Amid concerns about its decades-long peace treaty with Israel, a top Egyptian cabinet official said on Thursday that the pact was “not at all” in jeopardy.
Egypt yesterday recalled its ambassador to Israel in response to Israel’s targeted killing of a Hamas military commander in Gaza – an attack that President Mohamed Morsy called an “unacceptable” aggression.
“We are abiding by our legal obligations but we are active to help establishing real peace in the area,” Mohamed Refa'a al-Tahtawi, the chief of the Egyptian presidential cabinet, told CNN’s Hala Gorani. 
Rockets strike Israel, Gaza amid fears of ground war
“We cannot be indifferent human sufferings,” he said. “Respecting a peace treaty does not mean to stay idle or indifferent to what is going on along our borders.”
Tahtawi will accompany Egypt’s prime minister, Hesham Kandil, on a trip to Gaza on Friday. He said he hoped that, if nothing else, the visit would “stop the escalation at least for some time.”
Israel and Hamas in Gaza have exchanged rocket fire for the past several days, with casualties on both sides.
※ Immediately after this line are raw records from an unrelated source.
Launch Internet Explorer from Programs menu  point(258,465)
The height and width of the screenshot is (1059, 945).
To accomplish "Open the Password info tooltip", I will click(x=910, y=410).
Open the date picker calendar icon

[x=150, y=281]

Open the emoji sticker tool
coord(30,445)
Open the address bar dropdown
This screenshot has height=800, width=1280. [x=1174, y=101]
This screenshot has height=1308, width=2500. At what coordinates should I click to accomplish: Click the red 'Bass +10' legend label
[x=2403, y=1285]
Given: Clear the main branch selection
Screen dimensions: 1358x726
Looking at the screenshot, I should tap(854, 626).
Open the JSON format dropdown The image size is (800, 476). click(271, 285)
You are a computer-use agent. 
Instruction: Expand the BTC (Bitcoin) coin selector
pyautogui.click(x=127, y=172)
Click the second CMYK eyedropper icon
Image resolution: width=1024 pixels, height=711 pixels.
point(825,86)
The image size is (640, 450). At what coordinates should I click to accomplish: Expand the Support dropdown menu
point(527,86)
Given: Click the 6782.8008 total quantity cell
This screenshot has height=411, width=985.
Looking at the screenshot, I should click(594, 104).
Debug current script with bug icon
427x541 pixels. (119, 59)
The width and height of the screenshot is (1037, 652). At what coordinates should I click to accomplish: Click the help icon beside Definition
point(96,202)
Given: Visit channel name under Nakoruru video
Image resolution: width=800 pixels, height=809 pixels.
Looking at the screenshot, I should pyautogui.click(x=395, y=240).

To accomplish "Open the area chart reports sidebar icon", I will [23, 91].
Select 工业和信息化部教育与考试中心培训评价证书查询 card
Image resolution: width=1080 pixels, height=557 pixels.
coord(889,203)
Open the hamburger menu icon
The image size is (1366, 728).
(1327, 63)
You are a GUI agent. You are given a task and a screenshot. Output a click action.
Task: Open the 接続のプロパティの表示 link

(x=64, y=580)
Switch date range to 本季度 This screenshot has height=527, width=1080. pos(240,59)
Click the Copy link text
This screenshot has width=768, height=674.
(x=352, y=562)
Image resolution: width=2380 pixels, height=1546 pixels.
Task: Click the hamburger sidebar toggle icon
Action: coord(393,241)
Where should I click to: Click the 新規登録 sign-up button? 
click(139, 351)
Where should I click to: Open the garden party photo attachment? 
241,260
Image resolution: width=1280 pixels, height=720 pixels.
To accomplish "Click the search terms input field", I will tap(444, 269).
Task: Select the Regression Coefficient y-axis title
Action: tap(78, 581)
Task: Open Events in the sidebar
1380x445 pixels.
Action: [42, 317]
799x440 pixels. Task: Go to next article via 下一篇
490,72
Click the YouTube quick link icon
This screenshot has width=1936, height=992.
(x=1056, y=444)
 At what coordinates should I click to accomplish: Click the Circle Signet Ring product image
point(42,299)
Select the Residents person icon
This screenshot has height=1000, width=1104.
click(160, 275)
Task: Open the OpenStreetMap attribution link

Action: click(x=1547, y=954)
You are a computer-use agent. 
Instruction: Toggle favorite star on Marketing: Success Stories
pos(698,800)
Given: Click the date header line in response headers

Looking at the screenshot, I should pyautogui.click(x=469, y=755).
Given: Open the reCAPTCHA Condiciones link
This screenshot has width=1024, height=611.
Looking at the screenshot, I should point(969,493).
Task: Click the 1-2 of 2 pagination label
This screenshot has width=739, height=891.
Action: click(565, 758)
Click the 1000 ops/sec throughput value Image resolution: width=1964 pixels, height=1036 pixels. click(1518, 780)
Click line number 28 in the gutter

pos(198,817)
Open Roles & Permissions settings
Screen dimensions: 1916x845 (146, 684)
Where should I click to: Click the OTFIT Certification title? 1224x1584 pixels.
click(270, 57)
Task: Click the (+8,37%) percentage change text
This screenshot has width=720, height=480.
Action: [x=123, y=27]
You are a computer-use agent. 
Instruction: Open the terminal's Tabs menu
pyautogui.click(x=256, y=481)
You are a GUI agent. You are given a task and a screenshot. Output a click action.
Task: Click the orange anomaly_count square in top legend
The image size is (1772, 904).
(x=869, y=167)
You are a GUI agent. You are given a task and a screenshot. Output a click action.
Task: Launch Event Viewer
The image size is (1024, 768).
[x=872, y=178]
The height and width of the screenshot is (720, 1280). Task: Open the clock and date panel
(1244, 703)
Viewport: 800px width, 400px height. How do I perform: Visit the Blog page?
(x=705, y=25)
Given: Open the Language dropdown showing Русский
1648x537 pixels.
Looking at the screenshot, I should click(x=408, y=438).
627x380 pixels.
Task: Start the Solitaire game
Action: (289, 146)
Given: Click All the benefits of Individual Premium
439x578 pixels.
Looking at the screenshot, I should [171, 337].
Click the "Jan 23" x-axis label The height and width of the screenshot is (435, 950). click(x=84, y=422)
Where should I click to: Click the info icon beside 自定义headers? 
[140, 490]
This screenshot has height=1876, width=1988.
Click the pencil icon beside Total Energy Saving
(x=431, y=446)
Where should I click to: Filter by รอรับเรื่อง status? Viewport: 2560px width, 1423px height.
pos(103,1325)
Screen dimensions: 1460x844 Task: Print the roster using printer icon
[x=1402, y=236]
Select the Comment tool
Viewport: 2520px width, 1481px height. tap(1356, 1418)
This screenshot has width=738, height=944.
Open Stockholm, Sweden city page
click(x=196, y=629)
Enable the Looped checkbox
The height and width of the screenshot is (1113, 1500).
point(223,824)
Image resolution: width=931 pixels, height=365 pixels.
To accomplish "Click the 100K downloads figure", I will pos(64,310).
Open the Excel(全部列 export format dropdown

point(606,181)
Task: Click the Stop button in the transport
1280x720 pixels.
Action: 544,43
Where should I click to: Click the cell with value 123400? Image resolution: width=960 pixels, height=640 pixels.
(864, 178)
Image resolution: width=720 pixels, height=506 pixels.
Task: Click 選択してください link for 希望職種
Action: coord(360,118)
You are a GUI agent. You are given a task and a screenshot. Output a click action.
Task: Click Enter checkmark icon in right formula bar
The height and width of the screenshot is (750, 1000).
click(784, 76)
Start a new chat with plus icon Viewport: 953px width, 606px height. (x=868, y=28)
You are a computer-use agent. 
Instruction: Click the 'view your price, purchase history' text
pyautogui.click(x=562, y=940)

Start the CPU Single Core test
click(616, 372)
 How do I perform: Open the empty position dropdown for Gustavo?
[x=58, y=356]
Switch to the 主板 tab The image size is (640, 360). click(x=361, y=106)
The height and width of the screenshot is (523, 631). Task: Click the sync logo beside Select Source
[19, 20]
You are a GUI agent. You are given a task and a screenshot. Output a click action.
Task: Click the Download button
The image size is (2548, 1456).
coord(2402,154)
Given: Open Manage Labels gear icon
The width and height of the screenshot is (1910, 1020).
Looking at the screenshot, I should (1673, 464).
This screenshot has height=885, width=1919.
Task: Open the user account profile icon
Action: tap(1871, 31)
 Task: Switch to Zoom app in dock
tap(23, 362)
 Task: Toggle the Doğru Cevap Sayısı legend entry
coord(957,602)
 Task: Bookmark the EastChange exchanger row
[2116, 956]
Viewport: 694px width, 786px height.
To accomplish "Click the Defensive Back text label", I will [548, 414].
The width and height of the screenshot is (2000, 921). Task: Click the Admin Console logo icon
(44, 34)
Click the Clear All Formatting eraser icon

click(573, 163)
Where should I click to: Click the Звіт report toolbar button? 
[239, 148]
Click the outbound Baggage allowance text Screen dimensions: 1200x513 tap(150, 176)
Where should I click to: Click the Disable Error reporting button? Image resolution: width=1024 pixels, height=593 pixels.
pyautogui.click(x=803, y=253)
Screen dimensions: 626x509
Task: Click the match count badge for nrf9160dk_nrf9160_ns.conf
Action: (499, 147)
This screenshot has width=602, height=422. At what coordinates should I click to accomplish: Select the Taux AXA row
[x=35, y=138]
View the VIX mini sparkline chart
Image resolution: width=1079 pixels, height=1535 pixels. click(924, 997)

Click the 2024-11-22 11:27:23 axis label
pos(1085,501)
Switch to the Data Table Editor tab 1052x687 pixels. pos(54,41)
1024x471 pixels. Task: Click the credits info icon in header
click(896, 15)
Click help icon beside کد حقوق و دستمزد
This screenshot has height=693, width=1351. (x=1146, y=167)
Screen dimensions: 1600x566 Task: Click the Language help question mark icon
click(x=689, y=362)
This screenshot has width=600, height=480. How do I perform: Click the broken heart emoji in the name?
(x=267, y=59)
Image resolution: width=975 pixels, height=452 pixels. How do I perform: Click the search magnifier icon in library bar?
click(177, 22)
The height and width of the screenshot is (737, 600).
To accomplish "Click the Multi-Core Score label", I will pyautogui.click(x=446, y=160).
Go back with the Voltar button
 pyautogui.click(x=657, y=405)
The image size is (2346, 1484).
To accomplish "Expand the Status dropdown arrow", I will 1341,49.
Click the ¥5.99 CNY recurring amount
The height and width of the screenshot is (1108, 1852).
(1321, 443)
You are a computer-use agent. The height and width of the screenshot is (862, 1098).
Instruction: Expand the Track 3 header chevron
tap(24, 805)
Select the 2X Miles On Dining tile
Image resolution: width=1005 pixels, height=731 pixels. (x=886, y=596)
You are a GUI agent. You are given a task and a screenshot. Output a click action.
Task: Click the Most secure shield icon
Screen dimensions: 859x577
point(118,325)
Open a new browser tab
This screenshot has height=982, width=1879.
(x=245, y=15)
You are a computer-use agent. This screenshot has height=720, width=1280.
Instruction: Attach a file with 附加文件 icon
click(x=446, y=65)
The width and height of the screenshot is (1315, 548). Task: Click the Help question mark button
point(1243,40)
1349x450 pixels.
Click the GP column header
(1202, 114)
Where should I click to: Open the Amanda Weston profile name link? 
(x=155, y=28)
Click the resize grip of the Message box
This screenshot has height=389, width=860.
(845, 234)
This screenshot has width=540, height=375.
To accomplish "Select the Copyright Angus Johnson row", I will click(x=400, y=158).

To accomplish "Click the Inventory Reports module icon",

Responding to criticism over the Gaza strike, Israeli UN Ambassador Ron Prosor told Gorani that Israel made the right decision in killing the Hamas commander, Ahmed al-Jabari.
“The world is a better and a safer place without him running around,” Prosor said, “and we will be able to achieve better understanding between people when these people are out of the way.”
Tahtawi called the Israel’s attack a “miscalculation,” and told Gorani that he said as much to the Israeli government.
“I warned our Israeli partners that if [they] continue along the path of escalation and violence this would backfire and they would be the first losers,” Tahtawi said.
Israel has no interest in escalation, Prosor told Gorani, but would not stand for living under constant threat from Hamas.  Prosor said he helped oversee Israel's leaving Gaza in 2005 and hoped he would never have to look back.
“You don’t have to be a rocket scientist to understand that if rockets fall on your head, you are allowed to defend yourself,” he said. “This is what Israel is doing.”
Egypt has positioned itself as a mediator of the conflict, and Tahtawi said his government was working with both Israel and Hamas to prevent escalation.
“It is in the interest of everybody to restore just peace,” he said.
Ambassador Prosor, while expressing a desire for peace, was resolute in his view of the Gaza’s leadership.
“At the end of the day,” he said, “you won’t be able to achieve peace if you have terrorists like Hamas ruling the game.”